A estes dois exemplos poderíamos somar alguns outros. Por exemplo, as acusações daqueles que dizem que o ministro anglicano John Stott, teria sido conveniente com o liberalismo que ameaça a Igreja da Inglaterra. Ou daqueles que, mais recentemente, inundaram as redes sociais com acusações e meias-verdades contra o grande evangelista Billy Graham, após seu falecimento. É preciso compreender que, especialmente no caso das seitas e heresias, o outro lado geralmente está convencido de sua posição, e não é incomum que disponham de um grande arsenal argumentativo, e até mesmo de apologistas com preparo acadêmico de primeira ordem (como no caso dos Mórmons, por exemplo). 

Verificar os fatos, ouvir o outro lado da questão, e não fazer juízos apressados ou baseados em pesquisa parcial, são regras de ouro para um bom apologista.
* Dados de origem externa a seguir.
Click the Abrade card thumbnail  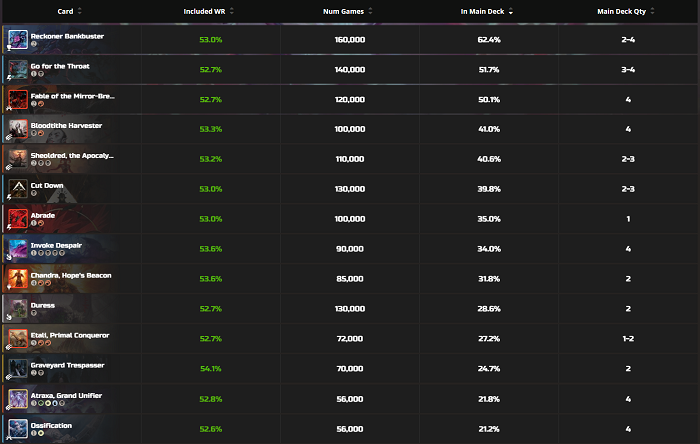coord(18,219)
É possível que todo esse cuidado torne o trabalho do apologista mais difícil, porém, também tornará o resultado mais completo, confiável e eficiente. Não existe maior desserviço para a causa cristã que o apologista sem preparo, preconceituoso e irresponsável, pois tudo que ele consegue é levar o 'oponente' a entrincheirar-se ainda mais em suas heresias. 

Comentários

  1. Parabéns aos criadores. O blog está lindo!
    Deus nos abençoe e vamos caminhar juntos, com a graça de Deus, neste grande projeto pra glória do Eterno.